----- MATERIAL SUPPLIED

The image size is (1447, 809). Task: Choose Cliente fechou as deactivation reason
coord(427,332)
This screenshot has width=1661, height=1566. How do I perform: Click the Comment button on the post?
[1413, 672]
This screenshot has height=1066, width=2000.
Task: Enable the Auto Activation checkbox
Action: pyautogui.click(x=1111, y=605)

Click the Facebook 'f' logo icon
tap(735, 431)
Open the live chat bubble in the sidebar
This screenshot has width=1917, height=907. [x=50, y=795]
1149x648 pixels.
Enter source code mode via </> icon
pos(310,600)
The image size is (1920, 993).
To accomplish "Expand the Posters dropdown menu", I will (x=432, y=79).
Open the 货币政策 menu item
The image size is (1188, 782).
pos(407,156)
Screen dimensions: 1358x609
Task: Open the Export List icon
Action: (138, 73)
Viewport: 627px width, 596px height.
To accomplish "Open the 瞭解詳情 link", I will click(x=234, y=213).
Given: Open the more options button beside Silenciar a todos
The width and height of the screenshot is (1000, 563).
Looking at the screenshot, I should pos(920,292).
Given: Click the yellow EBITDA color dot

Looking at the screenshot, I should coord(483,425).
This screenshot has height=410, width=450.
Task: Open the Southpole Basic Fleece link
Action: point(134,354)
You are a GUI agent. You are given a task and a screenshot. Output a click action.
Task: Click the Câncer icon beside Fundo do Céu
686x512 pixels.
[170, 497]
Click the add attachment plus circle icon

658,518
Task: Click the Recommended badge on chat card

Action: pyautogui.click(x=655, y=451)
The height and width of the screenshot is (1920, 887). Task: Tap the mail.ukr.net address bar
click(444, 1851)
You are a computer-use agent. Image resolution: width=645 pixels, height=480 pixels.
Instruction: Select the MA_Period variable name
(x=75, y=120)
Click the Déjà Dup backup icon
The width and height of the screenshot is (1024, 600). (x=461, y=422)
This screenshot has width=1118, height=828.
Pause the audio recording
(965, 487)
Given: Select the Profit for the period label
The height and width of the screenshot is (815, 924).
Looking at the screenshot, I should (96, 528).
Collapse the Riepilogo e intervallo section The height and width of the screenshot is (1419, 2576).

----------

HOW TO COMPLETE THIS TASK:
Start at the line containing "Click the Déjà Dup backup icon". Repeat it and each line after it, word for word, to the end of the records.

SOLUTION TO THIS EXERCISE:
Click the Déjà Dup backup icon
The width and height of the screenshot is (1024, 600). (x=461, y=422)
This screenshot has width=1118, height=828.
Pause the audio recording
(965, 487)
Given: Select the Profit for the period label
The height and width of the screenshot is (815, 924).
Looking at the screenshot, I should (96, 528).
Collapse the Riepilogo e intervallo section The height and width of the screenshot is (1419, 2576).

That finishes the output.